*** Begin section ***

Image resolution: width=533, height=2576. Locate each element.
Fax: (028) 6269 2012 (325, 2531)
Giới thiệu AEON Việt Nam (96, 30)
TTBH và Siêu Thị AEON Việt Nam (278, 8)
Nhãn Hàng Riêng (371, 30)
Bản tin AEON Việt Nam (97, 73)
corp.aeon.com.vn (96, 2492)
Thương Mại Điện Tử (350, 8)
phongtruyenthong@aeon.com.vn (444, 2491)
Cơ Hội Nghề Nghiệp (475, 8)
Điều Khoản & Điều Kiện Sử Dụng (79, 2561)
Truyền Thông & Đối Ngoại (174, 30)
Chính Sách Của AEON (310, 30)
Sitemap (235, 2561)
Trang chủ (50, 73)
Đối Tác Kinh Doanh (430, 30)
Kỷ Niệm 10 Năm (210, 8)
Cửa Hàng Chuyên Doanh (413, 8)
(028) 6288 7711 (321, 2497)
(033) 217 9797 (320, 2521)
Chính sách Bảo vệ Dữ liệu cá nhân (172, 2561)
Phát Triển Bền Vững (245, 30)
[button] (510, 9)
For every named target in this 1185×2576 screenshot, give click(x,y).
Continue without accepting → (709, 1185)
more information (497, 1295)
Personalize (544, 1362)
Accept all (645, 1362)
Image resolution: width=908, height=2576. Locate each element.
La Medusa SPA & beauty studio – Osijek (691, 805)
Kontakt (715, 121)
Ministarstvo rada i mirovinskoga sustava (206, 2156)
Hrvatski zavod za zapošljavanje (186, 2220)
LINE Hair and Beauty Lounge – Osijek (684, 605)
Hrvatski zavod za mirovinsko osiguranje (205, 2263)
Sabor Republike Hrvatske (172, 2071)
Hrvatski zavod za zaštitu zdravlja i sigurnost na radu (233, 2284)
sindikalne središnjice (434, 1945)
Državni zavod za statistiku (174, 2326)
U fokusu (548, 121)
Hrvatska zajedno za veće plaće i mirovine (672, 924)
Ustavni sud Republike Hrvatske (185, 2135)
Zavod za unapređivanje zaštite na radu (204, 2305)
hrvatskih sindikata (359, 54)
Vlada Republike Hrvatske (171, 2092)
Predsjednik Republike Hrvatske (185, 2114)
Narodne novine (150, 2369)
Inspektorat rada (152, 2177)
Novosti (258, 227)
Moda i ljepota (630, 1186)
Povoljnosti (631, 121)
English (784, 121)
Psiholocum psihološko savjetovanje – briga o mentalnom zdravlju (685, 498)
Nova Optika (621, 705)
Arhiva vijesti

*** End section ***

### Exercise prompt
Show every line of the material that includes the string "each".

### Finished exercise
Image resolution: width=533, height=2576. Locate each element.
Image resolution: width=908, height=2576. Locate each element.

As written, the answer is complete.